Consigne: Renvoyez telles quelles les lignes allant de celle qui contient « Image resolution: width=868 » jusqu'à celle qui contient « click(x=401, y=85) », ces deux lignes comprises.

Items affichés:
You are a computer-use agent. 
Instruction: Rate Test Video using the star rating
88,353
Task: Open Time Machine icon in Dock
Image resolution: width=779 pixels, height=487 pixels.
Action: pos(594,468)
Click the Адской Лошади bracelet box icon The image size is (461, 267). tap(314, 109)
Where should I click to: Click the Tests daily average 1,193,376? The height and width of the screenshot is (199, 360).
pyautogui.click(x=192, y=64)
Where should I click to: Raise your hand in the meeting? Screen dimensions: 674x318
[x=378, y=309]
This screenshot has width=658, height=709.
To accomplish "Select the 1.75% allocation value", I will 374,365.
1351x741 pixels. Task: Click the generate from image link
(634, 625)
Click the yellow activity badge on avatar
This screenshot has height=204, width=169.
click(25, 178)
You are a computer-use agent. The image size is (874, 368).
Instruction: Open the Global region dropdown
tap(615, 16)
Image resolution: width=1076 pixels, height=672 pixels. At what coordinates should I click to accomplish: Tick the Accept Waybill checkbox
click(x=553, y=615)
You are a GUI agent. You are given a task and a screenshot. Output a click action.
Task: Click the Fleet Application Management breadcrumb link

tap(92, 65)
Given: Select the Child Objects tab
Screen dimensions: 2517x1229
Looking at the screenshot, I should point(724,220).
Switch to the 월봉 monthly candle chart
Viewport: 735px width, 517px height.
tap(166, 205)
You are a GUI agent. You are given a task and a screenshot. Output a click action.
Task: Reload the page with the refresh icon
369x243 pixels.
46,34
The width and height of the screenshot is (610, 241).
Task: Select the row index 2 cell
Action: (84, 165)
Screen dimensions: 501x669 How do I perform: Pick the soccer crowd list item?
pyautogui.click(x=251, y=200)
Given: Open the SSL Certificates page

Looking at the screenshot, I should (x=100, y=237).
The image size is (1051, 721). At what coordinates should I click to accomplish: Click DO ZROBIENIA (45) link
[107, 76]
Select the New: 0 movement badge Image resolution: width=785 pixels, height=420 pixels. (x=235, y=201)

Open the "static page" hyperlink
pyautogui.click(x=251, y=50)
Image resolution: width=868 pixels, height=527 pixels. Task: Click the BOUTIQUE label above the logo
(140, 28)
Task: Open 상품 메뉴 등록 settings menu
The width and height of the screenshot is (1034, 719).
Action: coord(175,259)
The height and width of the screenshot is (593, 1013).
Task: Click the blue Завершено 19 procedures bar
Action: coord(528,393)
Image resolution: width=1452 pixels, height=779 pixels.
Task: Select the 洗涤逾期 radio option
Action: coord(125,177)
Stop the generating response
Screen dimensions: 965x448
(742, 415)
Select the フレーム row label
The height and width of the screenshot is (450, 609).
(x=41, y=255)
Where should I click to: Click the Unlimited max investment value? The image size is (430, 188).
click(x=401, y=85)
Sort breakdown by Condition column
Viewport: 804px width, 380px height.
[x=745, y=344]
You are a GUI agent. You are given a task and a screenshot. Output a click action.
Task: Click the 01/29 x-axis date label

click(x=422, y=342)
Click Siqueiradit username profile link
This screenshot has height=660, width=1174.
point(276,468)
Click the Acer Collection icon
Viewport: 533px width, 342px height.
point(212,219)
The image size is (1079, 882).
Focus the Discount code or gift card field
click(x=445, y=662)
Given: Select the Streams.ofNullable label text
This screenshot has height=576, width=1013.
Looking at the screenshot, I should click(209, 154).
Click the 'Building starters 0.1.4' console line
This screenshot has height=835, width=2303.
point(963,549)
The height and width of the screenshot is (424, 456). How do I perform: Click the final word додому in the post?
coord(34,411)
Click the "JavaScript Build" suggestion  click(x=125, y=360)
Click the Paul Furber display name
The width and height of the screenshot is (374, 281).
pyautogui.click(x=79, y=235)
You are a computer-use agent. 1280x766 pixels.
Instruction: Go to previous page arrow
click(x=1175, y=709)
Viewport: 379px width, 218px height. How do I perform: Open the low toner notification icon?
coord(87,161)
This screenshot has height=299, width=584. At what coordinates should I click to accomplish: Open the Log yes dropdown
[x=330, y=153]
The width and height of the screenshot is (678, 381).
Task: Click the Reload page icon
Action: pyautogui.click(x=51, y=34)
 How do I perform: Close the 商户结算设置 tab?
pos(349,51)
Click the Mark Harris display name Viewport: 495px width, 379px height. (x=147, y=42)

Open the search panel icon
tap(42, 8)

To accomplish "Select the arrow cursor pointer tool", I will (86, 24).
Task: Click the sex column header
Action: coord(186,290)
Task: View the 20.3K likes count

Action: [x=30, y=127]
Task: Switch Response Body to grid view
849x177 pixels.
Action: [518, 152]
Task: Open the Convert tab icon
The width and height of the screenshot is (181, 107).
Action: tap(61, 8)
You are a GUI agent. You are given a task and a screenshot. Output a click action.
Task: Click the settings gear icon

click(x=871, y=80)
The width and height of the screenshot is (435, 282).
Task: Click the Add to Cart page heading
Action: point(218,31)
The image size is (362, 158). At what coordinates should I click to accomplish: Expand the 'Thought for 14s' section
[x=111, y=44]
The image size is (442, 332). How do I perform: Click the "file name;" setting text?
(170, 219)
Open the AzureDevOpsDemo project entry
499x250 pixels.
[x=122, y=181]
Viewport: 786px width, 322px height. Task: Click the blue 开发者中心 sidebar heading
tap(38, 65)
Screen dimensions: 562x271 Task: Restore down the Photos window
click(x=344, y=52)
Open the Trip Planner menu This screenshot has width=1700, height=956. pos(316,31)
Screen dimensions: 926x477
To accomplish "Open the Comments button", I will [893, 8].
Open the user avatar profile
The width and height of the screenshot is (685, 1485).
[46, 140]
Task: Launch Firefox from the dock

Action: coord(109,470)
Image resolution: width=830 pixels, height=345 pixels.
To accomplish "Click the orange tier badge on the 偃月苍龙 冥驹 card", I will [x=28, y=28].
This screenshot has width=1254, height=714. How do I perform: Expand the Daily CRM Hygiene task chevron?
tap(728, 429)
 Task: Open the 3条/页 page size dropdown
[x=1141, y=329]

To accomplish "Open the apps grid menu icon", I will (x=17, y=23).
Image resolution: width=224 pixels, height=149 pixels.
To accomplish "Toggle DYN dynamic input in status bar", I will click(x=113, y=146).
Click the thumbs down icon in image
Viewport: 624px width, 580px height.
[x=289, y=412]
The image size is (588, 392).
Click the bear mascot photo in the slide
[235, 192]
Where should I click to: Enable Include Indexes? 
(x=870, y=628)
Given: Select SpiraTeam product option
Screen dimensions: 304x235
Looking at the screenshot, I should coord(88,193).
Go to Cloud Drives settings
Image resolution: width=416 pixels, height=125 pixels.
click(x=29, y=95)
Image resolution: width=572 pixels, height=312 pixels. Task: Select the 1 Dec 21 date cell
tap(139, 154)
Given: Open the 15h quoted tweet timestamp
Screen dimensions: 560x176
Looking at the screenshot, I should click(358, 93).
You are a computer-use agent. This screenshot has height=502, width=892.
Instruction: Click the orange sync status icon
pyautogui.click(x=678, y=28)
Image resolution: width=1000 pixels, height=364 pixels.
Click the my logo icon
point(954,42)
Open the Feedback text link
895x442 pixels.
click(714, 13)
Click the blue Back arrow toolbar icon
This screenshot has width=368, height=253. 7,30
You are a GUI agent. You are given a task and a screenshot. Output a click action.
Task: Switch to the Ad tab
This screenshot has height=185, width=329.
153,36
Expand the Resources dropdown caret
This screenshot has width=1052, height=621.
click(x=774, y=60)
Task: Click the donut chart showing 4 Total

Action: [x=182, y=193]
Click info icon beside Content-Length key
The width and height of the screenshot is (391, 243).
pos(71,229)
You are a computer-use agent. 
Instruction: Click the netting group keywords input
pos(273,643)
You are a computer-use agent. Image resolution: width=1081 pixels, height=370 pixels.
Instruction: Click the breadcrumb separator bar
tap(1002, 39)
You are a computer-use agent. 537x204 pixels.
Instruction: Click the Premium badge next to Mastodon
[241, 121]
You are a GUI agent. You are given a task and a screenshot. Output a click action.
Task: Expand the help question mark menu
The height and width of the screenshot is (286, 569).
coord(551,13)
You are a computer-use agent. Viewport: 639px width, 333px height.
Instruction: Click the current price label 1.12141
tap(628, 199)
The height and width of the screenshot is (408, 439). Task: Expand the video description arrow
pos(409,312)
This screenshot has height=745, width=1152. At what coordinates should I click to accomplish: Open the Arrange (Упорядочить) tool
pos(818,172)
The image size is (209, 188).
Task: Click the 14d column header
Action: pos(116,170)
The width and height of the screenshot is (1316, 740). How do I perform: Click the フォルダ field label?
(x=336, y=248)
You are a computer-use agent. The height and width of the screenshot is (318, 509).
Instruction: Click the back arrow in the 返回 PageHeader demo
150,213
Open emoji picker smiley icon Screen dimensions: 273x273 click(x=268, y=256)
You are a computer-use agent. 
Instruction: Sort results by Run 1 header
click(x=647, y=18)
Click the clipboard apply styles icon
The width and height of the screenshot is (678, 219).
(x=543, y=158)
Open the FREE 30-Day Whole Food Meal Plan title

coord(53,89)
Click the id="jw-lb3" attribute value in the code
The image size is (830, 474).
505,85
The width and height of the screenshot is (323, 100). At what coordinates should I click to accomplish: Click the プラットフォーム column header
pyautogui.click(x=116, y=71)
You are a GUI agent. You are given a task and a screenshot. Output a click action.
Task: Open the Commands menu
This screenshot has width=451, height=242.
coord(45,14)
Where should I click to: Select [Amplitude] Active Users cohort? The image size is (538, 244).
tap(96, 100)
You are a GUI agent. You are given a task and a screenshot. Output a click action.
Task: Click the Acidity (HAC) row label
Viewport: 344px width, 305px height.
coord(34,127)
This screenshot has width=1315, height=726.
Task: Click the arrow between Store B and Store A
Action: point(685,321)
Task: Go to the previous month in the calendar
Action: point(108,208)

Réponse:
Image resolution: width=868 pixels, height=527 pixels. Task: Click the BOUTIQUE label above the logo
(140, 28)
Task: Open 상품 메뉴 등록 settings menu
The width and height of the screenshot is (1034, 719).
Action: coord(175,259)
The height and width of the screenshot is (593, 1013).
Task: Click the blue Завершено 19 procedures bar
Action: coord(528,393)
Image resolution: width=1452 pixels, height=779 pixels.
Task: Select the 洗涤逾期 radio option
Action: coord(125,177)
Stop the generating response
Screen dimensions: 965x448
(742, 415)
Select the フレーム row label
The height and width of the screenshot is (450, 609).
(x=41, y=255)
Where should I click to: Click the Unlimited max investment value? The image size is (430, 188).
click(x=401, y=85)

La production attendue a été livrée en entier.